Here's a solution written for SQL 2000. It can probably be improved for newer SQL versions.
/**
* Returns a string formatted for natural sorting. This function is very useful when having to sort alpha-numeric strings.
*
* @author Alexandre Potvin Latreille (plalx)
* @param {nvarchar(4000)} string The formatted string.
* @param {int} numberLength The length each number should have (including padding). This should be the length of the longest number. Defaults to 10.
* @param {char(50)} sameOrderChars A list of characters that should have the same order. Ex: '.-/'. Defaults to empty string.
*
* @return {nvarchar(4000)} A string for natural sorting.
* Example of use:
*
* SELECT Name FROM TableA ORDER BY Name
* TableA (unordered) TableA (ordered)
* ------------ ------------
* ID Name ID Name
* 1. A1. 1. A1-1.
* 2. A1-1. 2. A1.
* 3. R1 --> 3. R1
* 4. R11 4. R11
* 5. R2 5. R2
*
*
* As we can see, humans would expect A1., A1-1., R1, R2, R11 but that's not how SQL is sorting it.
* We can use this function to fix this.
*
* SELECT Name FROM TableA ORDER BY dbo.udf_NaturalSortFormat(Name, default, '.-')
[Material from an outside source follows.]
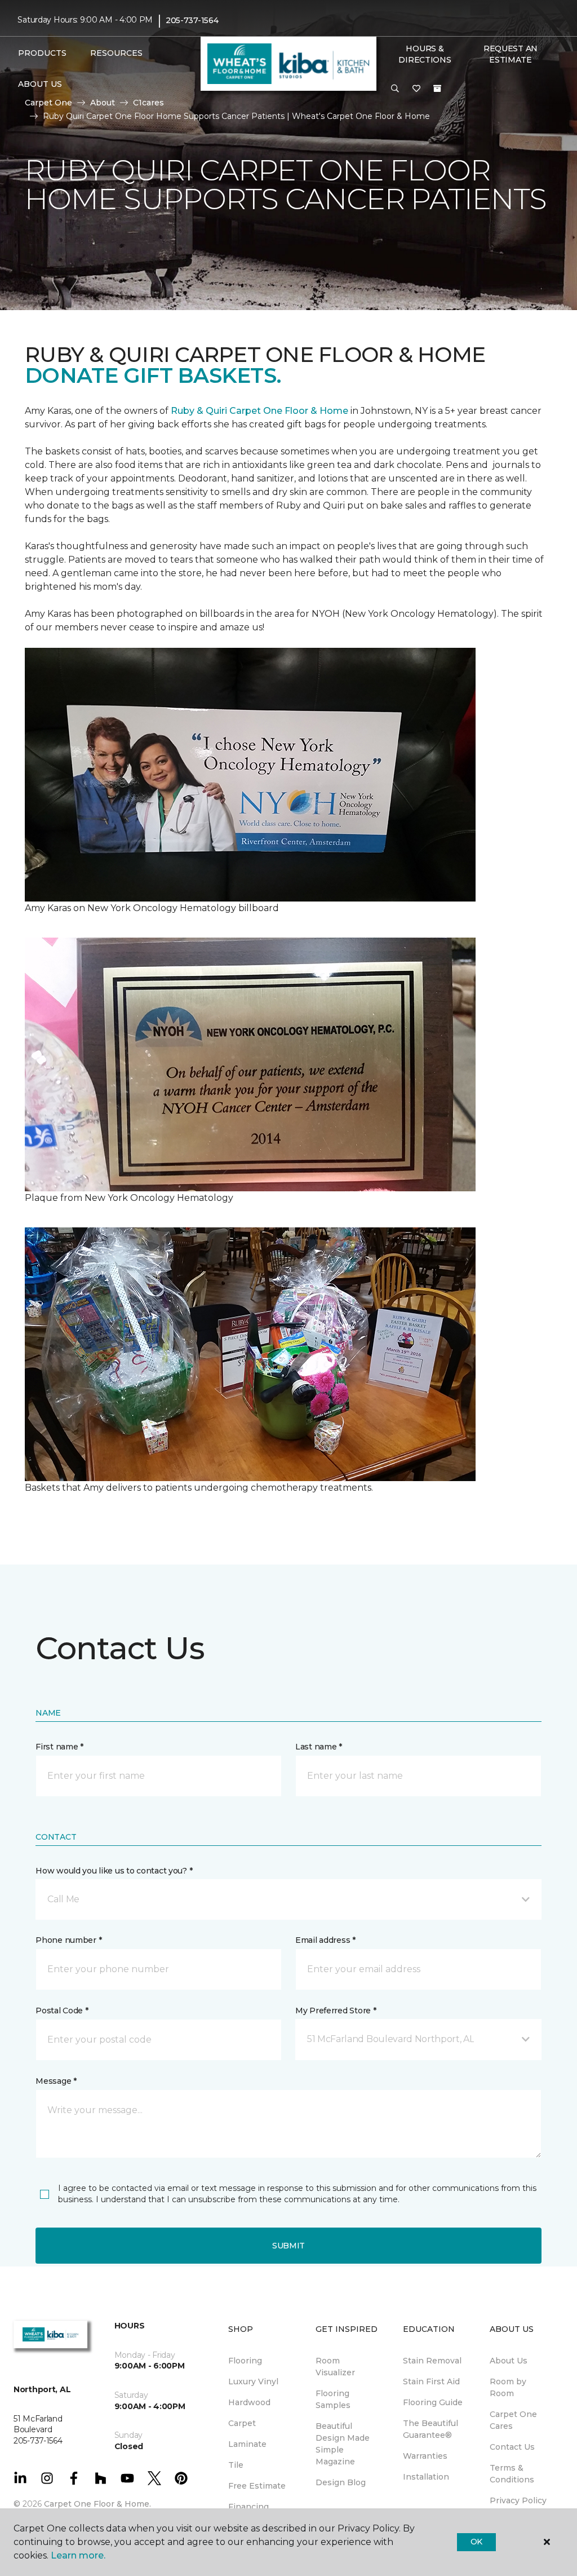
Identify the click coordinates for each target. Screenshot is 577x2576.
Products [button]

* TableA (unordered) TableA (ordered)
* ------------ ------------
* ID Name ID Name
* 1. A1. 1. A1.
* 2. A1-1. 2. A1-1.
* 3. R1 --> 3. R1
* 4. R11 4. R2
* 5. R2 5. R11
*/
ALTER FUNCTION [dbo].[udf_NaturalSortFormat](
@string nvarchar(4000),
@numberLength int = 10,
@sameOrderChars char(50) = ''
)
RETURNS varchar(4000)
AS
BEGIN
DECLARE @sortString varchar(4000),
@numStartIndex int,
@numEndIndex int,
@padLength int,
@totalPadLength int,
@i int,
@sameOrderCharsLen int;
SELECT
@totalPadLength = 0,
@string = RTRIM(LTRIM(@string)),
@sortString = @string,
@numStartIndex = PATINDEX('%[0-9]%', @string),
@numEndIndex = 0,
@i = 1,
@sameOrderCharsLen = LEN(@sameOrderChars);
-- Replace all char that have the same order by a space.
WHILE (@i <= @sameOrderCharsLen)
BEGIN
SET @sortString = REPLACE(@sortString, SUBSTRING(@sameOrderChars, @i, 1), ' ');
SET @i = @i + 1;
END
-- Pad numbers with zeros.
WHILE (@numStartIndex <> 0)
BEGIN
SET @numStartIndex = @numStartIndex + @numEndIndex;
SET @numEndIndex = @numStartIndex;
WHILE(PATINDEX('[0-9]', SUBSTRING(@string, @numEndIndex, 1)) = 1)
BEGIN
SET @numEndIndex = @numEndIndex + 1;
END
SET @numEndIndex = @numEndIndex - 1;
SET @padLength = @numberLength - (@numEndIndex + 1 - @numStartIndex);
IF @padLength < 0
BEGIN
SET @padLength = 0;
END
SET @sortString = STUFF(
@sortString,
@numStartIndex + @totalPadLength,
0,
REPLICATE('0', @padLength)
);
SET @totalPadLength = @totalPadLength + @padLength;
SET @numStartIndex = PATINDEX('%[0-9]%', RIGHT(@string, LEN(@string) - @numEndIndex));
END
RETURN @sortString;
END